Türk siyasetinde iz bırakan liderler çıkmıştır, yaptıklarıyla anılmışlardır. Kimi iyi, kimi kötü... Yaşamda izlediğim, konuşmalarını dinlediğim, siyasetçiler bir film şeridi gibi gözümün önünden geçti. Yaşım gereği seksen öncesinin kimi siyasetçilerini tanıyamadım. Merakım, bunlardan hangileri dilimizi siyasette aktardı. Halk edebiyatımızı ve halk kültürümüzü konuşmalarına taşıdı; hangisi meydan konuşmalarında bunlardan faydalandı? Araştırma içine girdim.

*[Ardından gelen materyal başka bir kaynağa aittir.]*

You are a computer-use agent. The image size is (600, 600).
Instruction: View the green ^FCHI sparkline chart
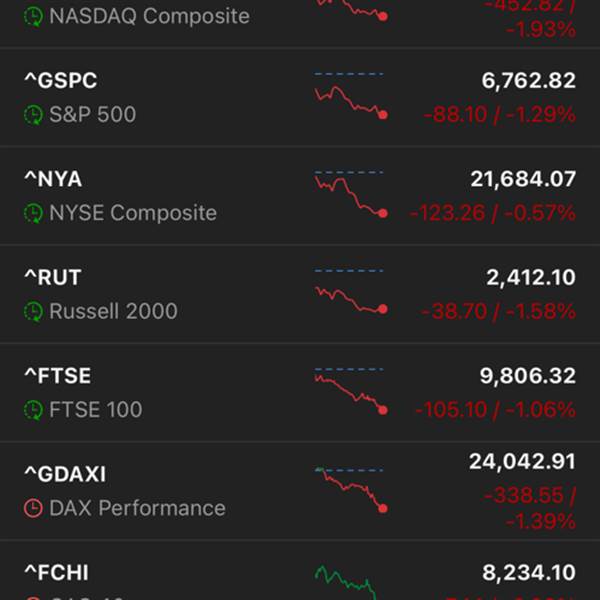pos(345,582)
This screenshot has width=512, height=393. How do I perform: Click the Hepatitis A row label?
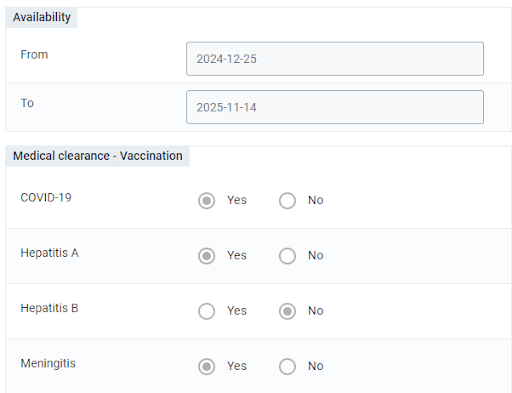pos(50,253)
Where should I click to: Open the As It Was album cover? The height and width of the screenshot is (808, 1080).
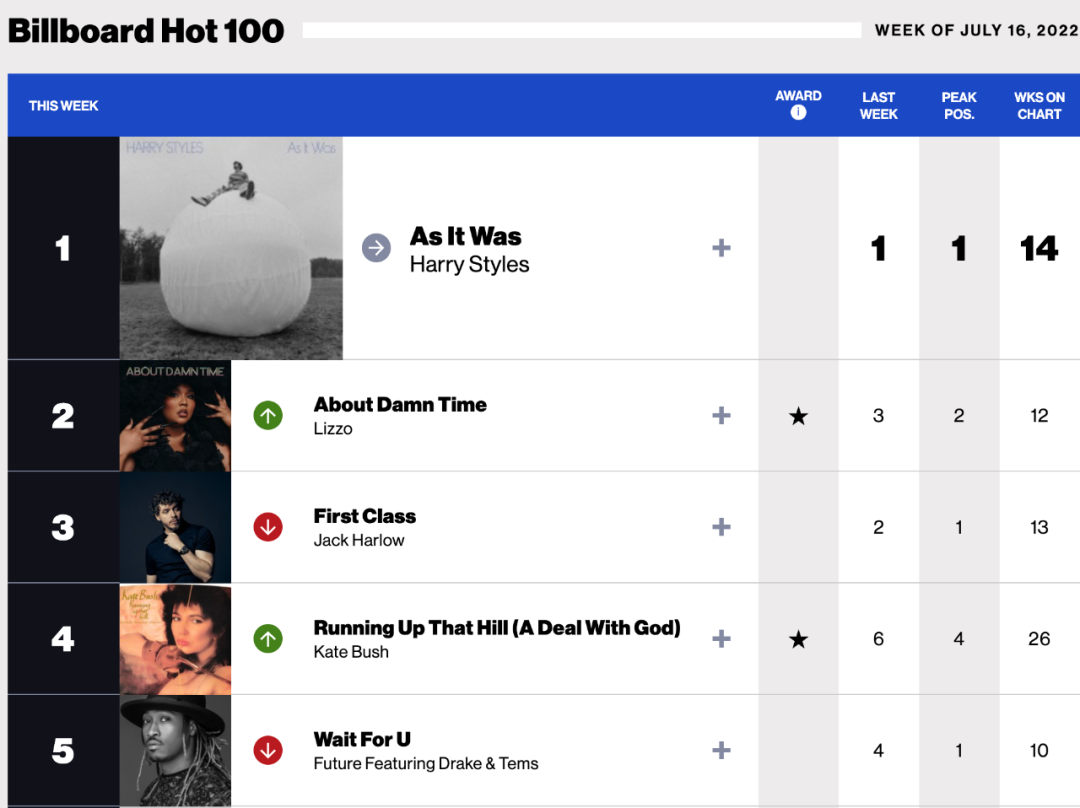(231, 248)

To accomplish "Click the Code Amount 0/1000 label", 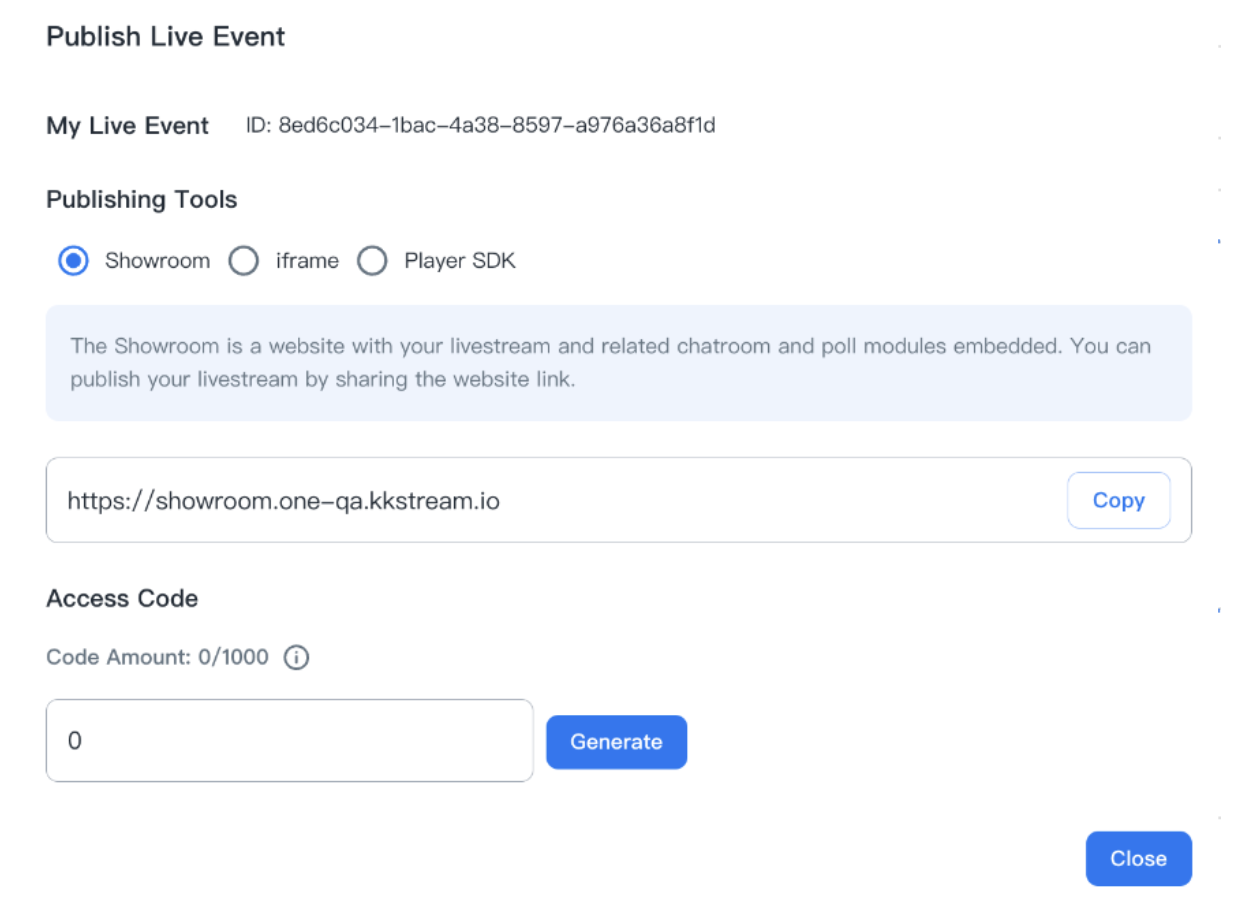I will pos(158,658).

Öncelikle Milli Kütüphanede gazeteleri taradım. Liderlerin grup ve bütçe konuşmalarına baktım. Liderlerin yaşamını anlatan kitaplara baktım. Kılıçdaroğlu’nun yaşamını anlatan Erdal Emre tarafından yazılmış “Öteki Kemal” kitabının sayfalarını çevirdim. Ayrıca TBMM tarafından yayımlanan liderlerin bütçe konuşmaları da başvurduğum kaynaklar içinde oldu. Özal’dan Demirel'e, Erdal İnönü’den Baykal'a, Murat Karayalçın'a ve Kılıçdaroğlu'na, Erbakan’a Devlet Bahçeli’ye... Ve Tayyip Erdoğan’a. Yunus’un süt dişleri olarak bilinen Türkçe, siyasetimizde yerini alırsa atasözlerimiz deyimlerimiz, ağızlarımız ve ana sütü gibi Candan Ana sütü gibi temiz türkülerimiz siyaset dili ve edebiyatında yerini almazsa kötü ve bozuk, anlaşılamayan bir dil ortaya çıkıyor. Bunun adına argo deniyor, bunda Hulki Aktunç’un argo sözlüğü karşımıza çıkıyor. Gelin, CHP eski lideri Deniz Baykal ile başlayalım. Yurt dışından dönen Baykal, Esenboğa Havalimanı’nda yanındaki yardımcısının kendisine ilettiği bir notta yazılanları görünce şaşırdı. “Yine mi?” diye tepki gösterdi. Hükümet, Cumhurbaşkanı’nın veto ettiği bir kanunu yeniden parlamentoya getirmek istiyordu. Ancak Mikrofonu eline aldı, gazetecilere hemen orada doğaçlama olarak “Söze bir Anadolu türküsünün dizeleriyle girmek istiyorum.” dedi.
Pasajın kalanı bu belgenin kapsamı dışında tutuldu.